Preparing an outline is the step in the writing process that was most often omitted. It's not a matter of laziness. And it's seldom a matter of just not bothering to write it out. Most often, the student didn't know what his/her main subjects are, and then what the subordinate subjects were for each of the main ones, etc. Preparing an outline is a rigorous task involving relation: chronological relation, causal relation, categorical relation, etc. Making an outline is making connections – conceptual connections. (I fear the best answer many would've given to 'Which doesn't belong – shoe, jacket, or saw?' is 'Jacket – because it doesn't begin with an S.')

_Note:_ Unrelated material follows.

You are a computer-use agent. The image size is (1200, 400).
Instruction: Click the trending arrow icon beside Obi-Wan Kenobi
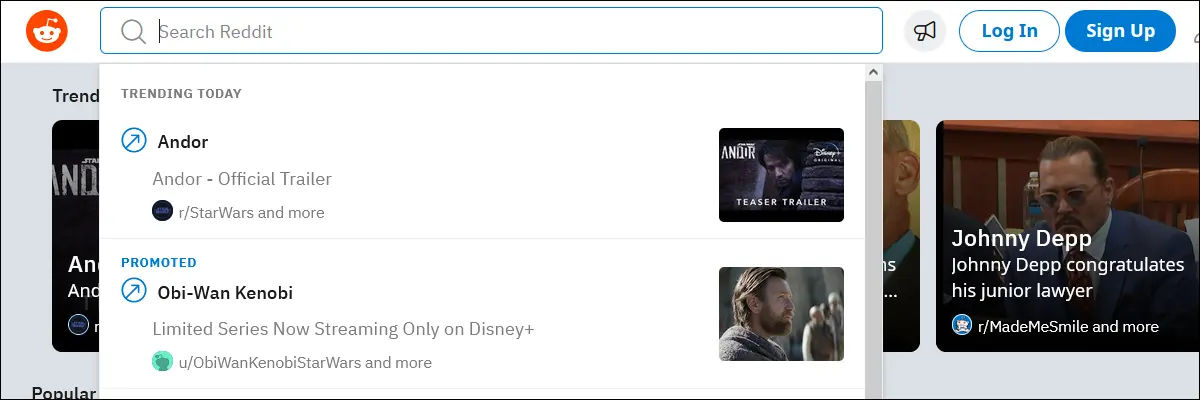tap(133, 292)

But perhaps the scariest symptom, the most dangerous manifestation, of this inability to connect is the view that 'Everyone's entitled to their own opinion,' with its correlative, stated or implied, 'You can't criticize my opinion, my opinion is just as good as yours.' True enough if you didn't have to worry yourself with connections to fact (truth), or connections to other opinions (consistency), or connections to consequences (pragmatics). To understand that some opinions are better than others, some more certain, some more valuable, is one of the most important skills we can develop; but it is dependent on perceiving relations, on being able to connect.